To meet this need, the researchers designed the HMC-Transducer, a hybrid architecture that marries CNNs with a newer family of models called state space models, specifically one known as Mamba. The CNN parts focus on crisp local details such as sharp tumor edges. The Mamba parts track how information flows across an entire 3D scan while using only linear computing cost, avoiding the steep growth seen in Transformers. A specially designed “direction-aware 3D Mamba” block processes the scan along three axes—head-to-foot, left-to-right, and front-to-back—so that the model respects real anatomical structure instead of flattening the volume into a one‑dimensional string of numbers.

Figure 1
Figure 1.

Letting the model decide what matters where

A central innovation is how these two types of features are combined. Rather than simply adding or stacking the CNN and Mamba outputs, the HMC-Transducer uses a gated fusion mechanism that learns, for every tiny region in the scan, how much to trust local detail versus global context.
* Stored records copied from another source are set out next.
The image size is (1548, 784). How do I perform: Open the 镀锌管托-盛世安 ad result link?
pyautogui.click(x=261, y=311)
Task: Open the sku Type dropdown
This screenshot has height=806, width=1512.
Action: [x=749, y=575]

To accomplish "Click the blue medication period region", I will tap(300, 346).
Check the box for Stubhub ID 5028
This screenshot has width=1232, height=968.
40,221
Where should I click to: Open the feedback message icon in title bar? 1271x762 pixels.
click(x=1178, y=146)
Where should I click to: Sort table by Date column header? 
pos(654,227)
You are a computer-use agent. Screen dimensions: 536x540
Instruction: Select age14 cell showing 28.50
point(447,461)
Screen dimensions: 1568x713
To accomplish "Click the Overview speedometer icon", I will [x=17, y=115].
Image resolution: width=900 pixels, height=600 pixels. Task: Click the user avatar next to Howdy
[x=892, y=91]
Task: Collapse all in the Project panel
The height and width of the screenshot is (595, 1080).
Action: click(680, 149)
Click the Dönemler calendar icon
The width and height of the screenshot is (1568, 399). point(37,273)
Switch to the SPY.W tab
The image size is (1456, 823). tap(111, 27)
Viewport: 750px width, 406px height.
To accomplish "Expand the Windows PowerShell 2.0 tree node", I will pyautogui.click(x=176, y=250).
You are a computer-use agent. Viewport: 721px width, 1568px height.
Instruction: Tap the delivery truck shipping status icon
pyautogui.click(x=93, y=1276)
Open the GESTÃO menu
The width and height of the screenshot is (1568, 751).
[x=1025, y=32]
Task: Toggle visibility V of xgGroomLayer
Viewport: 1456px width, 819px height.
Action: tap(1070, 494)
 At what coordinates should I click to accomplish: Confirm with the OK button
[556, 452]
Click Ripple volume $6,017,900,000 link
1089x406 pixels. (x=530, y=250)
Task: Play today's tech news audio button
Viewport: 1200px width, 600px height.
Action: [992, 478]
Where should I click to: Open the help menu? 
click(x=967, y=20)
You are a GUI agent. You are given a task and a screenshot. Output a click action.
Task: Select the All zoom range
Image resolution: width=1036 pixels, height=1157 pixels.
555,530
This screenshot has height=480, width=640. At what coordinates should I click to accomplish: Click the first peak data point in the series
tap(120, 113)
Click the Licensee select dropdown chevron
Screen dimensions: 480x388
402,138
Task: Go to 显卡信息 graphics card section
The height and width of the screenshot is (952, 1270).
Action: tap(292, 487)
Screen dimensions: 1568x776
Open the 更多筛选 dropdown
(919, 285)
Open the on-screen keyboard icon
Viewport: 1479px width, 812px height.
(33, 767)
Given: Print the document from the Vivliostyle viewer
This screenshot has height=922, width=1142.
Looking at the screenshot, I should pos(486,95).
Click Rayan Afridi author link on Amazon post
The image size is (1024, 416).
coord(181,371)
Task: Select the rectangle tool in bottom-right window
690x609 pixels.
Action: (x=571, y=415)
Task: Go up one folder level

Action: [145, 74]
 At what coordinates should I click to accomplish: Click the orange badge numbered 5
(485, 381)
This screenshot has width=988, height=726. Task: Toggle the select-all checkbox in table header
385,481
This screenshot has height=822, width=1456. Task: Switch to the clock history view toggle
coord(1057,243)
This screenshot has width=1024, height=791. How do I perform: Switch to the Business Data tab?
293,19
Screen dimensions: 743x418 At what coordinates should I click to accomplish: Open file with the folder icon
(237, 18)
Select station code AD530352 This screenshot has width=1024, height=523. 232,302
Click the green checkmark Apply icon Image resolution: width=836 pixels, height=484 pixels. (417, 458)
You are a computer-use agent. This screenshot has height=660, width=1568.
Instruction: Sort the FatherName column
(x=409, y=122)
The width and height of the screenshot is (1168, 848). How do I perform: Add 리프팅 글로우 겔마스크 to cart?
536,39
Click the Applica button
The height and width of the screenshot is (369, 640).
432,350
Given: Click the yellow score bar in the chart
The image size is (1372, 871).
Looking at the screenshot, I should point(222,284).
In areas with clear, sharp boundaries, the gate can lean on CNN features; where tumors are fuzzy, infiltrative, or sit near major blood vessels, it can give more weight to the broader view from Mamba. Experiments show that this adaptive blending produces tighter, more stable segmentations than either CNNs or Mamba-based models alone, and clear improvements over earlier hybrid designs that fuse features in a fixed, non-adaptive way.

Tested across organs, scanners, and hospitals

The team evaluated their approach on three major public datasets: LiTS17 and MSD-Liver for liver tumors, and KiTS21 for kidney tumors. Across these benchmarks, HMC-Transducer consistently achieved higher overlap with expert-drawn tumor maps than strong baselines, including the widely used nnU-Net and leading Transformer and Mamba models. It also generalized better when trained on one liver dataset and tested on another collected at different hospitals, a scenario that mimics real-world deployment with varying scanners and imaging protocols. In head‑to‑head tests, large “foundation models” such as SAM and its medical variants, used out of the box without specialized training, lagged far behind, highlighting that task-specific, carefully tuned systems are still needed for high‑stakes pixel‑level decisions in medicine.

Figure 2
Figure 2.

From lab results to clinical help

To a non-specialist, the takeaway is that this work moves tumor mapping software closer to what doctors actually need: a tool that is both trustworthy and efficient. By combining two complementary ways of “seeing”—one that excels at small details, and one that excels at the big picture—the HMC-Transducer draws liver and kidney tumors more accurately and more reliably than earlier systems, while still running on standard high-end hospital hardware. Although further steps are required before routine clinical use, including broader testing on other organs and imaging types, the approach represents a promising advance toward automated 3D tumor maps that could support faster diagnoses, more precise surgeries, and more personalized cancer care.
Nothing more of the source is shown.